For those of you who do not know, I have Focal Segmental Glomerulonephritis - or FSGS - which is a kidney disease. I have had the disease for a long time now, about nine years. (Full story begins HERE and meanders throughout my blog.) It is not something that I talk about often because I have friends that have it much worse off than I do, but it is something that I live with every day and am thoughtful of at every meal (no potassium, thankyouverymuch) and the twice a day that I take medicine.
Whether I like it or not, it is also something that I think about often as I look at Abby. My form of this disease is in no way hereditary - go back to that first link and you'll see that it came from a specific incident and not from my genes. That is a blessing in reality. What I get to thinking about is that my lifespan will likely be shorter than my healthy counterparts. I am not to the point of needing a transplant, and my current nephrologist has never even mentioned one, which is a good sign.
Abby is two and a half and very unaware of my illness, which is a good thing. I can fake that I'm feeling well most of the time that I don't, and when I'm really fatigued I can be open enough with Anny and ask her to compensate for me and things go off around the house without a hiccup. I can acknowledge that this is a reality that will not last forever, and I don't want it to. We were fully aware of my health concerns before Abby, heck we knew about it before we were married.
With that knowledge in mind, last year I ordered a book on Amazon called "Raising an Emotionally Healthy Child When a Parent is Sick" by Paula Rauch and Anna Muriel based on a Massachusetts General Hospital program that both are involved in. There are hundreds of books that have been written about how to be a (healthy) parent to a child with health issues (emotionally, physically, you name it), but very few written about those of us who are unwell with a full-fledged energy machine in the house.
The early chapters are dedicated to stages of childhood development, from infant straight through post-college. The basic focus of the chapters is effective and appropriate communication with your child - and that openness and honesty trumps hiding things. This is a personal mantra of mine as well, so maybe that's why the book was perfect for me.
The book is also very frank about every step of the journey of someone with a chronic illness - from nagging pain and official diagnosis all the way through funeral planning. There are lots of great ideas about things to do to set up traditions with your child no matter their age at the time of diagnosis, and ways to honor those traditions upon your passing.
There is a large chunk dedication to ways to continue to maintain a fairly-normal home life, even if you are stuck in a hospital by using a team of people to communicate about your condition and assist your co-parent with the daily things that have to occur as a parent. To be honest, I got more out of that section of the book than a lot of the rest. I know a lot about child development and have been a part of the end-of-life process for several people whom I cared about. I had never thought about how to assemble a team of able-bodied people to help with the mundane that would be both helpful for me and my family and give people a way to help. Very interesting stuff.
I think that the bottom line of this book is that it is a book about parenting first - communication, asking for help when you need it, honesty and planning a legacy for your child and family when you die. The book is thorough about a lot of different aspects of parenting and illness, while being concise enough to be a fairly quick read, even for a non-book-reader like me. I would highly recommend this book to someone who has a chronic disease and people who rely on them for daily care.

- REQUIREMENT 1: In the kidney disease post, how old is Abby?
- REQUIREMENT 2: How would you put this sentence from the kidney disease post into Spanish: "This is a personal mantra of mine as well, so maybe that's why the book was perfect for me."
- REQUIREMENT 3: Print the kidney disease post from "The book is also" up to and including "upon your passing.", keeping every word unchanged.
Use only the kidney disease post to respond.

- SOURCE INFORMATION:
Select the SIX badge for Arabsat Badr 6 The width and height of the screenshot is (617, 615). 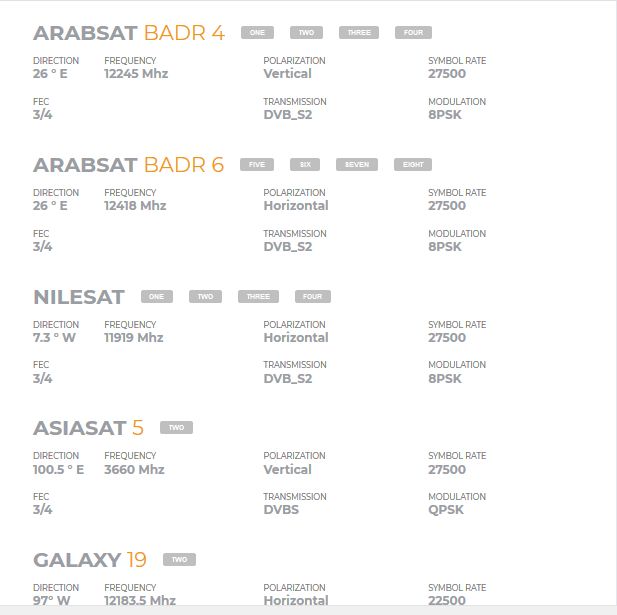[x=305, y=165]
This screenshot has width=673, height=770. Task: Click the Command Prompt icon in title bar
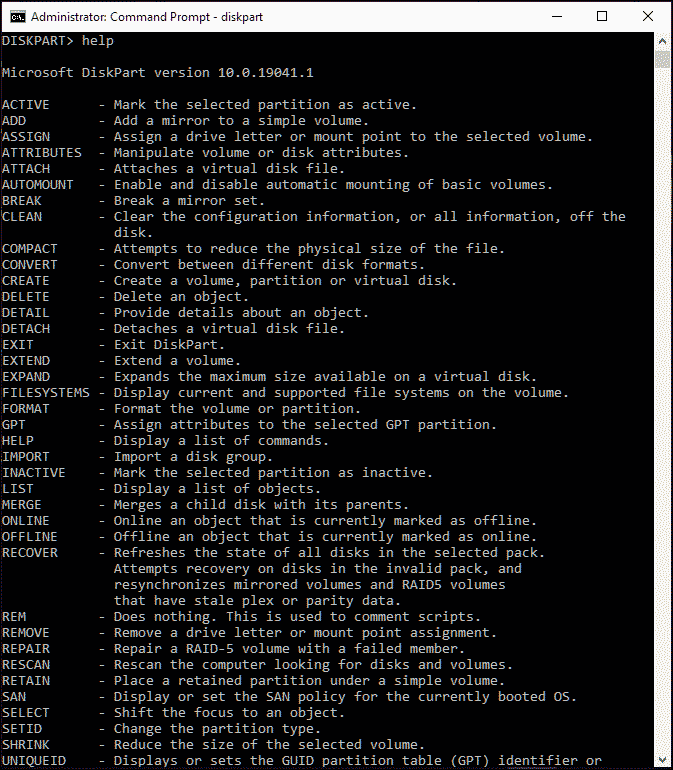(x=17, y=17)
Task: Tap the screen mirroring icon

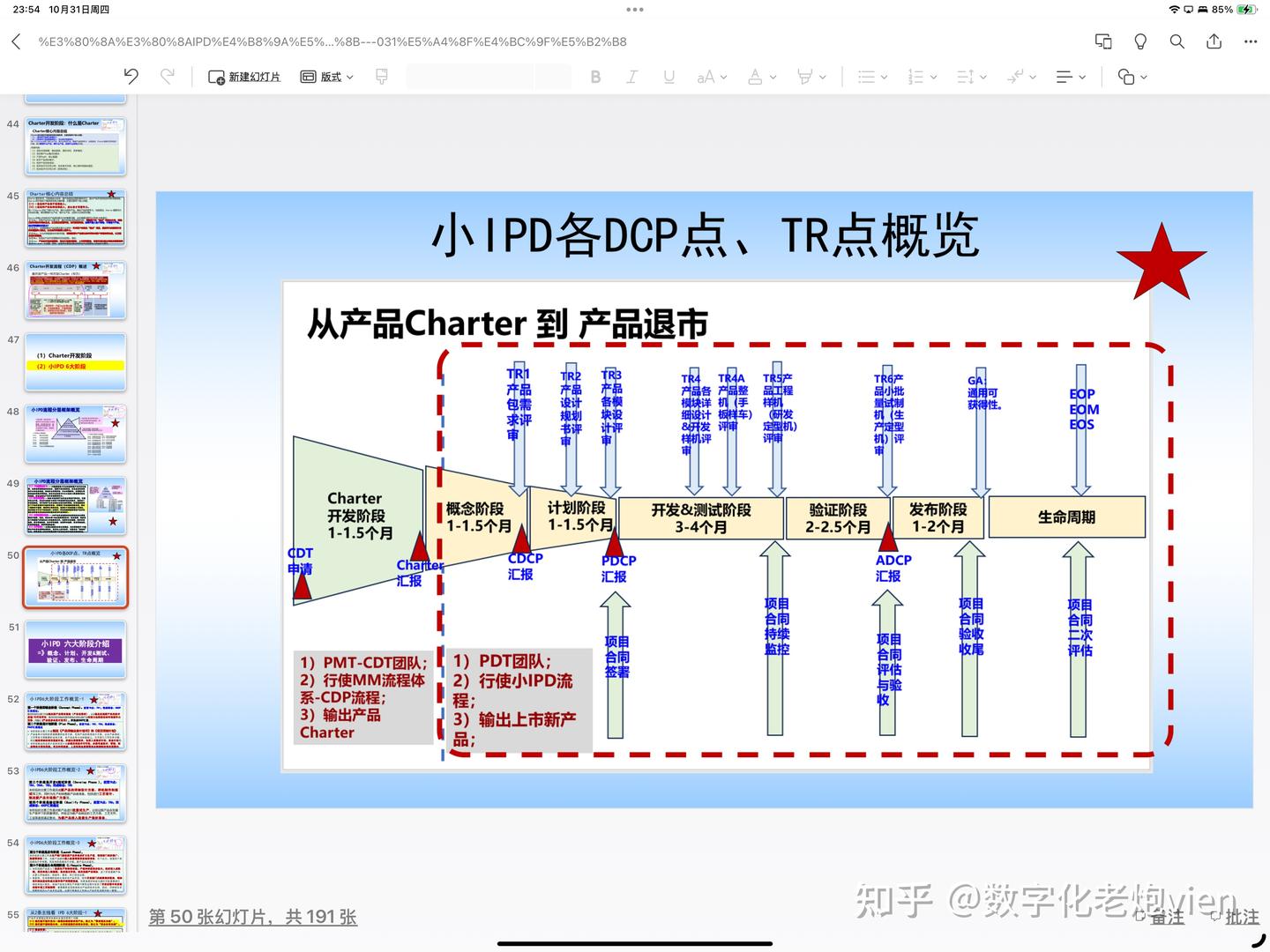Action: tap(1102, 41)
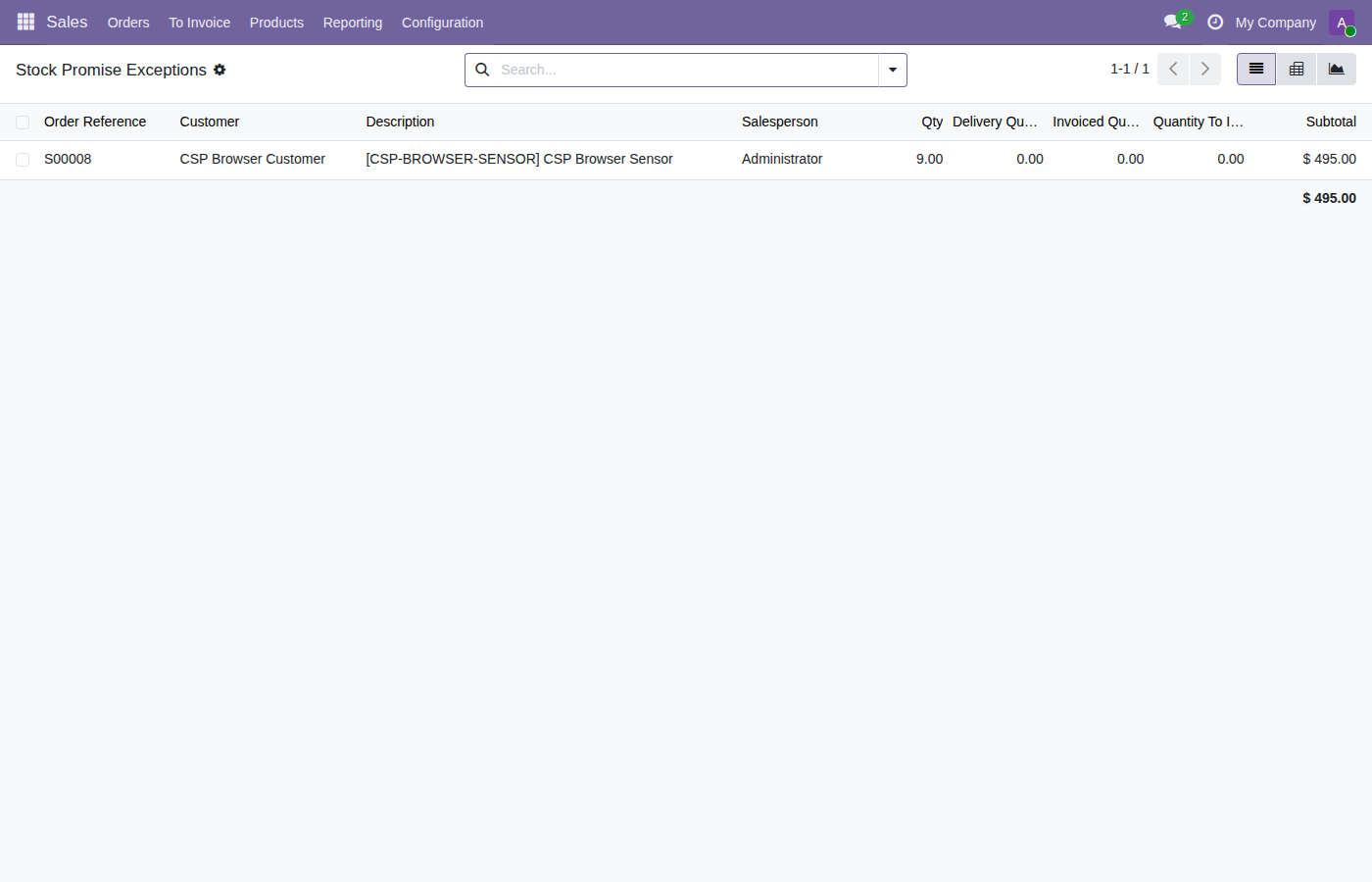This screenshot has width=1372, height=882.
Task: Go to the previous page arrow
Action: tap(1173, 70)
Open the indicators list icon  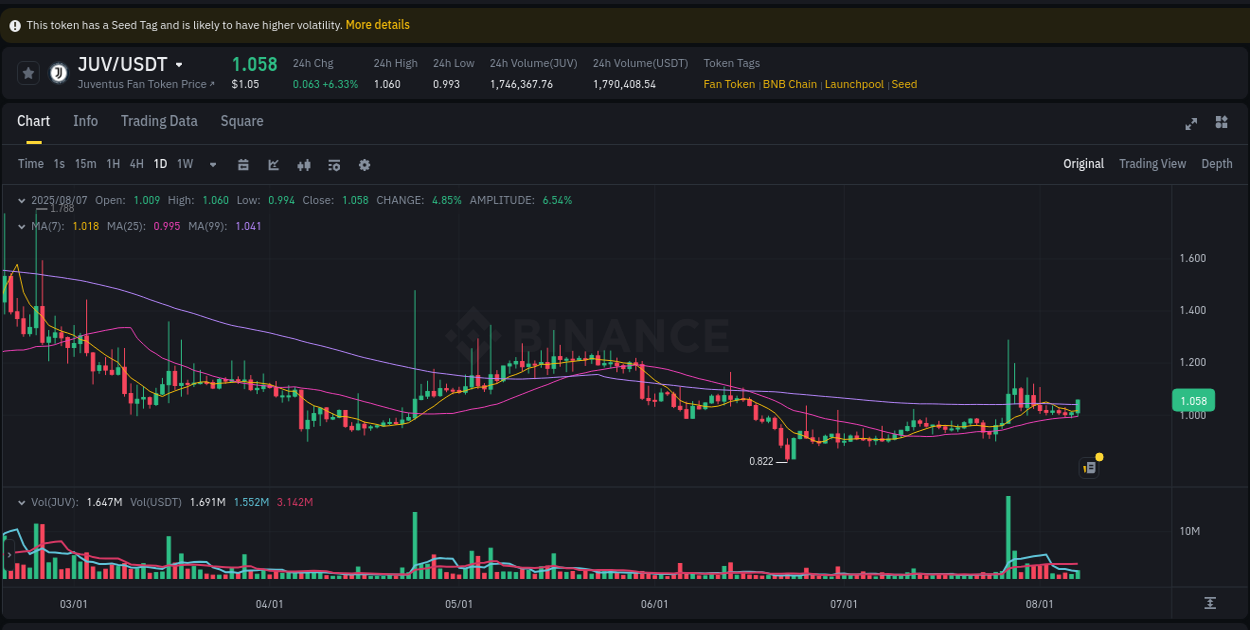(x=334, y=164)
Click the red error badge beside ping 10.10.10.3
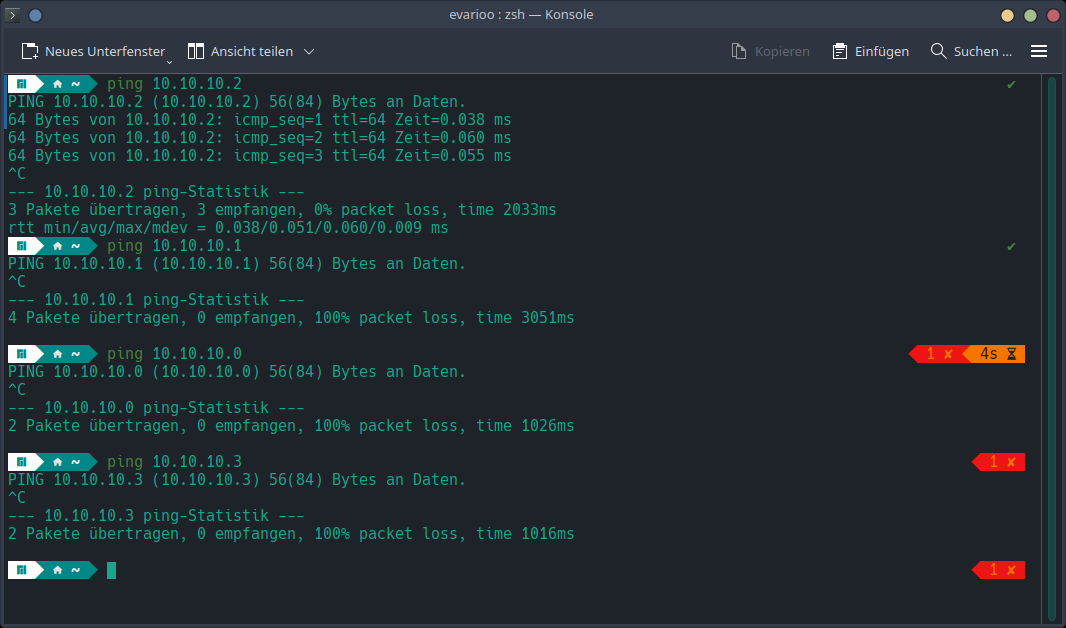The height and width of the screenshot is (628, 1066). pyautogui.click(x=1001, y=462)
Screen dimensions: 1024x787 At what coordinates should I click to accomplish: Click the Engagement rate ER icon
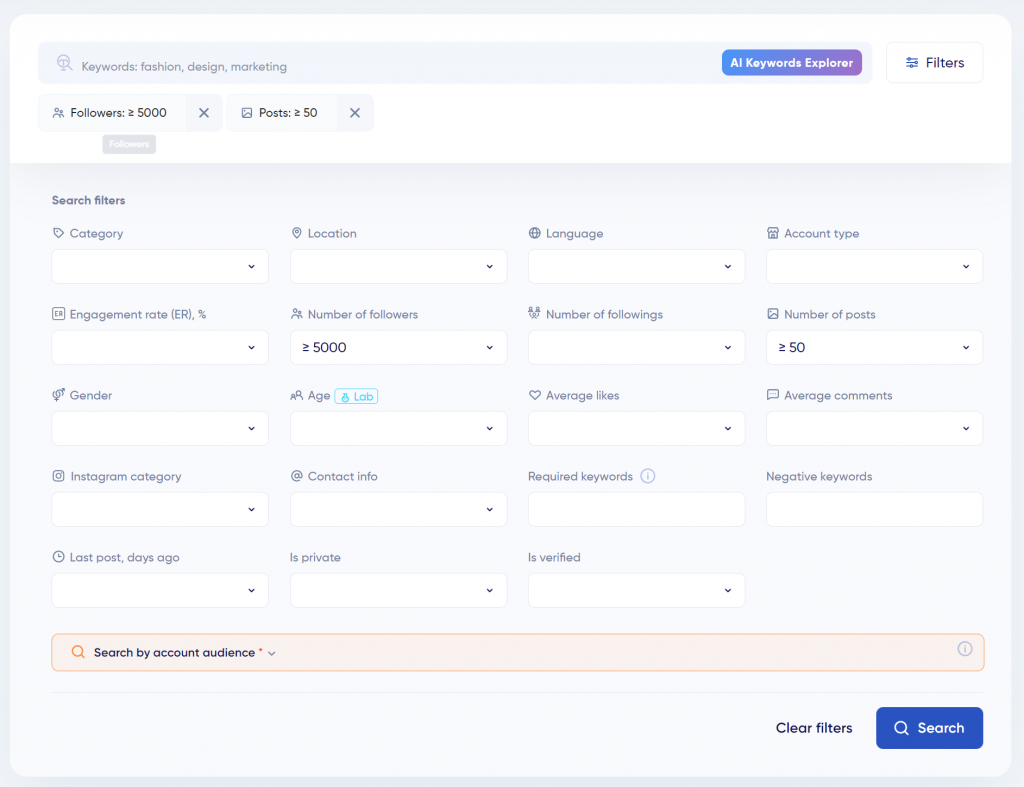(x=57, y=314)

- ANSWER BOX 1: Two and a half.

- ANSWER BOX 2: Este también es un mantra personal mío, así que tal vez por eso el libro era perfecto para mí.

- ANSWER BOX 3:
The book is also very frank about every step of the journey of someone with a chronic illness - from nagging pain and official diagnosis all the way through funeral planning. There are lots of great ideas about things to do to set up traditions with your child no matter their age at the time of diagnosis, and ways to honor those traditions upon your passing.